Menurut Yusri, jenis pelanggaran dari ratusan orang itu. Pelanggarannya terdiri dari tidak memakai masker dan berkendara melebihi kapasitas yang ditentukan.

“Dari 221 di antaranya tidak pakai masker yang sembilan itu kendaraan umum yang melebihi 50% sesuai ketentuan Pergub 88,” ujar Yusri.

Petugas Polsek dan Koramil Mampang Prapatan melaksanakan operasi penertiban protokol kesehatan di Jalan Kemang Utara, Mampang Prapatan, Jakarta Selatan, Senin (14/9/2020).(ANTARA/Laily Rahmawaty)

Penindakan itu dilakukan di delapan titik cek poin. Delapan titik itu merupakan perbatasan antar wilayah Jakarta dengan wilayah penyangga.

Pemerintah menyatakan akan menggelar operasi yustisi untuk mengawasi secara ketat penerapan protokol kesehatan di lingkungan masyarakat hingga perkantoran.

Dalam hal ini, Polda Metro Jaya akan membentuk satgas gabungan bersama TNI, Pemda, hingga Kejaksaan.

"Hasil rapat kemarin memang kita akan membentuk satgas-satgas, baik itu di tingkat provinsi yang isinya sama semuanya dari TNI, Polri, pemerintah daerah, pengadilan dan kejaksaan.
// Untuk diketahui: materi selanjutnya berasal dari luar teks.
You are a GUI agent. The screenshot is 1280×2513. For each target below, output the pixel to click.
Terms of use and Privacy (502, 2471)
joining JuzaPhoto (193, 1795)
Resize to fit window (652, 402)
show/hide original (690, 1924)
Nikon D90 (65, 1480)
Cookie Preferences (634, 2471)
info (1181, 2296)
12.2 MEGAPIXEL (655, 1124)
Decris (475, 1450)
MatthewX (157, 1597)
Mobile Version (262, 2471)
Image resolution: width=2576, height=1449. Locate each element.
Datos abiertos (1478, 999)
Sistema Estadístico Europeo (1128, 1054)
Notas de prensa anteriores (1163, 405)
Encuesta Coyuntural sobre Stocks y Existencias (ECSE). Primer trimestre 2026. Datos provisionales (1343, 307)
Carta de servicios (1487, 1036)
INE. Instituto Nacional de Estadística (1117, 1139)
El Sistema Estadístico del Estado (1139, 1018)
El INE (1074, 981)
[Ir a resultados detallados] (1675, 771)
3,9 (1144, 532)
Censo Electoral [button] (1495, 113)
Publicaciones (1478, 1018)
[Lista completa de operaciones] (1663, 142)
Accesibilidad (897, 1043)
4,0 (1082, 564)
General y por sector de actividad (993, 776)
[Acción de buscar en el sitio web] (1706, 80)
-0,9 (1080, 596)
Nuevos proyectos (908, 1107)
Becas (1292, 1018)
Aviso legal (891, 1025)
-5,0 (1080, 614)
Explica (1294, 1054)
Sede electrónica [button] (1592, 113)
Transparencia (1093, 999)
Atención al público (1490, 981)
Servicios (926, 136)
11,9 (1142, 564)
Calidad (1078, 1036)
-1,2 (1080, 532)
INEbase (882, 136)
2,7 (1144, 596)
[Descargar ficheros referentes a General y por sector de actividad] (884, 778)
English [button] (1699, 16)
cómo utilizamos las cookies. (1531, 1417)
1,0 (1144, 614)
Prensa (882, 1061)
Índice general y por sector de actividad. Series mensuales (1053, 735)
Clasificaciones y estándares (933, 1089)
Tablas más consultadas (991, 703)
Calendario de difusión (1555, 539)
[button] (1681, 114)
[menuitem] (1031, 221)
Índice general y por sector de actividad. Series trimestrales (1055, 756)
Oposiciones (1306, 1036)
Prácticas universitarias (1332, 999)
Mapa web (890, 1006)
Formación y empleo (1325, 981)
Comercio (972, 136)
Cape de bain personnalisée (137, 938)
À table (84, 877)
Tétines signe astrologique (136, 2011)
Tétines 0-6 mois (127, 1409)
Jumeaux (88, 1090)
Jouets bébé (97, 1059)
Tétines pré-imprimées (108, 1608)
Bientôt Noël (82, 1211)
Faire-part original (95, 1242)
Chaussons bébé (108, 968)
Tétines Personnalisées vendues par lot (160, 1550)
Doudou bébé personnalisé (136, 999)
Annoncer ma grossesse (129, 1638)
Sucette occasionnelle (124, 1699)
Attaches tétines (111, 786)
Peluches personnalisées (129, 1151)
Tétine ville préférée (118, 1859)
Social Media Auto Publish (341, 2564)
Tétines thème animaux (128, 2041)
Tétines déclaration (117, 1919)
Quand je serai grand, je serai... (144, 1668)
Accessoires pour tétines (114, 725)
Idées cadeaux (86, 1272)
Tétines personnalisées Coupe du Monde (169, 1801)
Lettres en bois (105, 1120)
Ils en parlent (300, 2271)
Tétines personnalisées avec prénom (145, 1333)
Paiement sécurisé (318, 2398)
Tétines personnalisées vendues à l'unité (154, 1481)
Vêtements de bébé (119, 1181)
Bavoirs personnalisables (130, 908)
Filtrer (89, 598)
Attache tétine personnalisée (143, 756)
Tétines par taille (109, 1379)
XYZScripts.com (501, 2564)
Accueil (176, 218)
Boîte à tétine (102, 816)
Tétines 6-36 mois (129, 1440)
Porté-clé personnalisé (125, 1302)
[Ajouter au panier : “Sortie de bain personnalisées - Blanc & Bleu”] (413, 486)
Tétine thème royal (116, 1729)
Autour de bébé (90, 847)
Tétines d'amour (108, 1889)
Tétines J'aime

Satuan tugas untuk melakukan yustisi penindakan kepada masyarakat," kata Yusri.

Yusri menyebut satgas-satgas tersebut nantinya akan dibentuk di satuan wilayah polres hingga polsek. Tidak hanya di lingkungan masyarakat, satgas juga akan disiapkan untuk beroperasi di jalan raya. Yusri menyebut akan ada 8 cek poin yang menjadi titik pengawasan.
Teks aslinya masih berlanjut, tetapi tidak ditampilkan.